Mongodb Basics

MongoDB Basics

Created: July 21, 2021 4:41 PM

What is Database

  • A database is a structured way to store and access data.

What is NoSQL Database

  • A database that stores data in an organizing way without using table.

What is MongoDB Database

  • MongoDB is a NoSQL document database.
  • Data are stored as documents.
  • Documents are turn stored in what we called collections.
  • Collection is an organized store of documents in MongoDB usually with common fields between documents.
  • MongoDB database would contain multiple collections where they would contains multiple documents.

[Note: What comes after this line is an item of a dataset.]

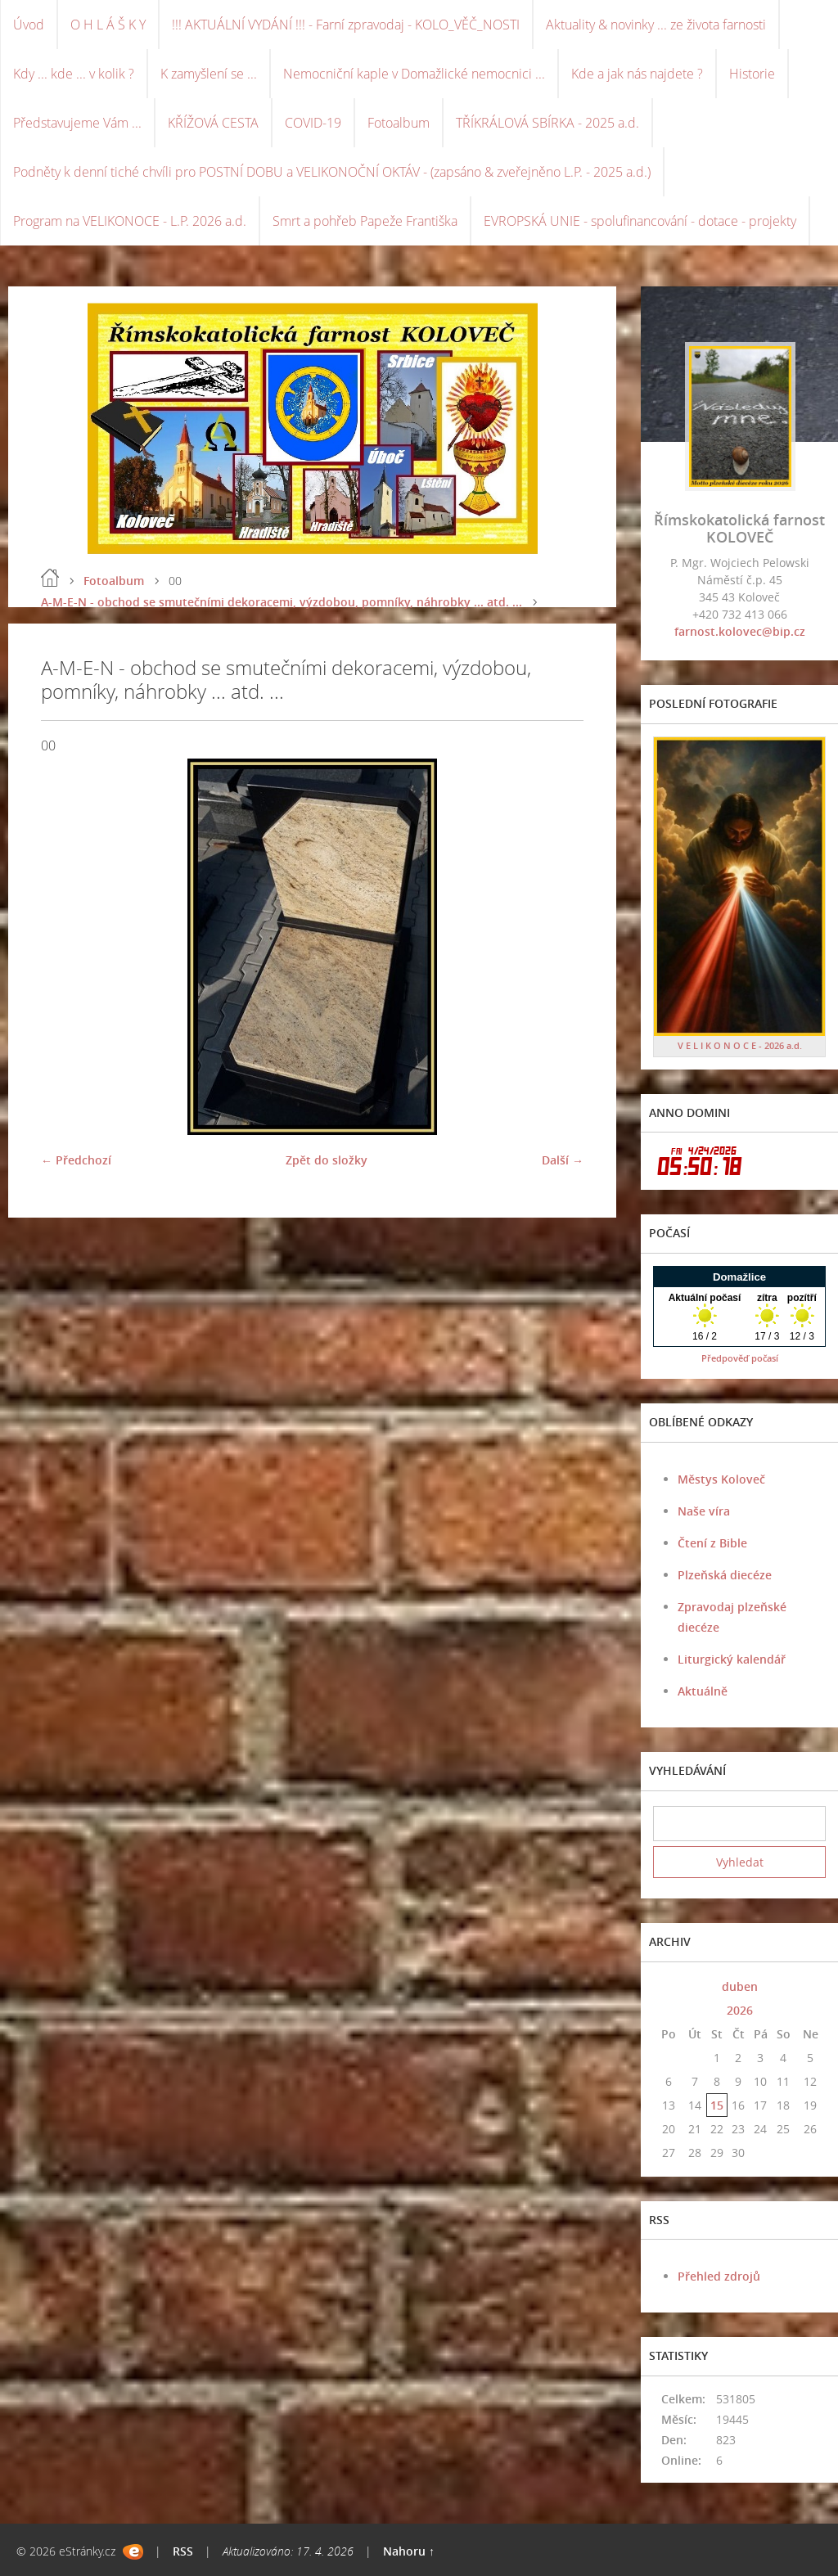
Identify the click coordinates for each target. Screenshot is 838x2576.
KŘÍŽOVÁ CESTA (213, 123)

What is document in MongoDB

  • A way to organize and store data as a set of field-value pairs.
  • Field is an unique identifier for a datapoint.
  • Value is a data related to a given field ( identifier ).
{
  <field> : <value>,
  "name"  : "Alice",
  "age"   : 19
}

Replica Set

a few connected machines that store the same data to ensure that if something happens to one of the machines the data will remain intact. Comes from the word replicate - to copy something.

Instance

a single machine locally or in the cloud, running a certain software, in our case it is the MongoDB database.

Cluster

group of servers that store your data.


Atlas UI

Two ways to interact with clusters

  • Data explorer which can be navigated via collections button on cluster page.
  • via shell, by clicking connect button on cluster page.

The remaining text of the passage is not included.